• ABOUT THIS TASK:
Run through the data and copy out every line that mentions the word "agent".

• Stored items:
□ □ □ □ □
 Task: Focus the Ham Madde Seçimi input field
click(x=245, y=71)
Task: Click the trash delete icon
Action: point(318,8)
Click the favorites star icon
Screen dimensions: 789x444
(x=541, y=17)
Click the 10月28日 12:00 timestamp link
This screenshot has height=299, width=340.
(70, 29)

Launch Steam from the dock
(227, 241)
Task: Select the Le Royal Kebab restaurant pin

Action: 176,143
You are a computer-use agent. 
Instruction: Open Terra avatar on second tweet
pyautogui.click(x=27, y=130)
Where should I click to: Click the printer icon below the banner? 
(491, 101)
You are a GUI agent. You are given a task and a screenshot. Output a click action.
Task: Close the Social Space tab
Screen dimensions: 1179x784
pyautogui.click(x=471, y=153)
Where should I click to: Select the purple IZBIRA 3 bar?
□ □ □ □ □
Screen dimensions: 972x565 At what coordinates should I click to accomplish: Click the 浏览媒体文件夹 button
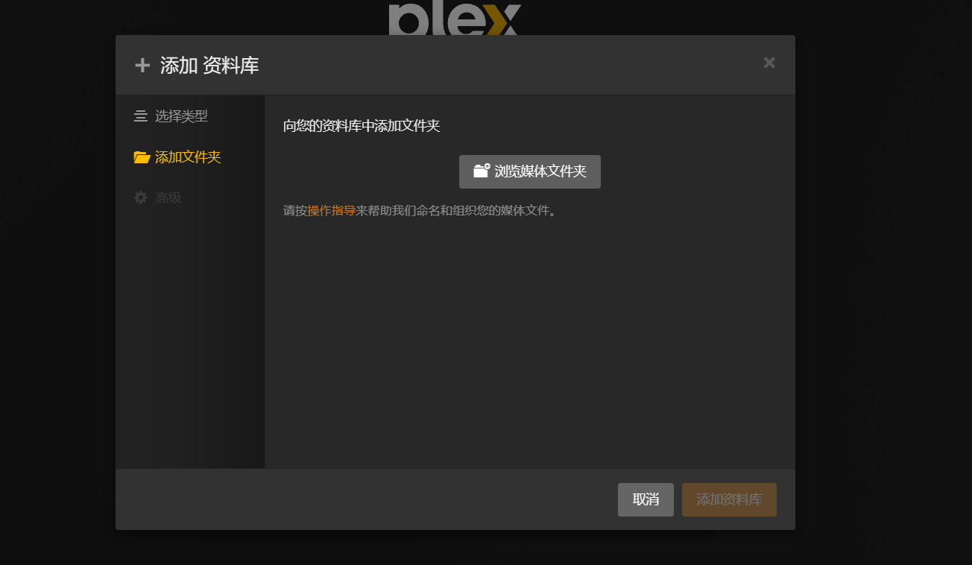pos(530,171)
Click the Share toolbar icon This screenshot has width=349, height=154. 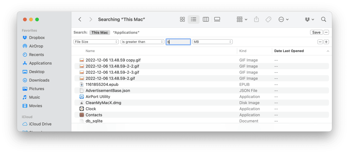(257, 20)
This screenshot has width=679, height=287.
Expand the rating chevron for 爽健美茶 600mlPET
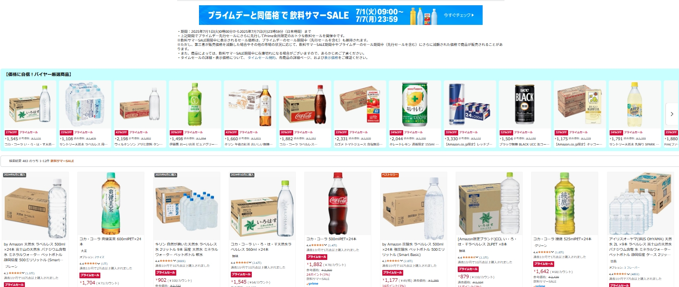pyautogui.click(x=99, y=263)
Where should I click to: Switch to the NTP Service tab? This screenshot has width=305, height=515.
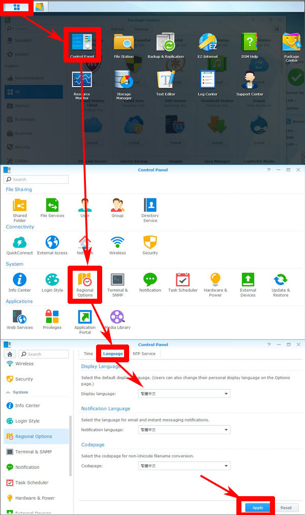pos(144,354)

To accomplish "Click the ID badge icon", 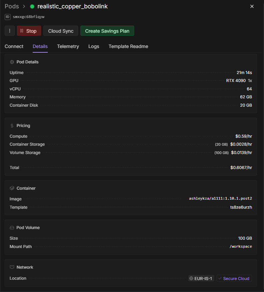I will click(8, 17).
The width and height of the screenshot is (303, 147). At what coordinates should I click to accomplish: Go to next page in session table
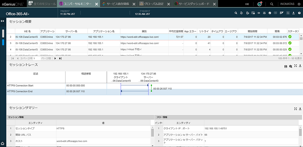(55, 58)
□ □ □ □ □
• ANSWER SPACE:
You are a computer-use agent. 
You are a GUI agent. You are given a task and a screenshot. Output a click action.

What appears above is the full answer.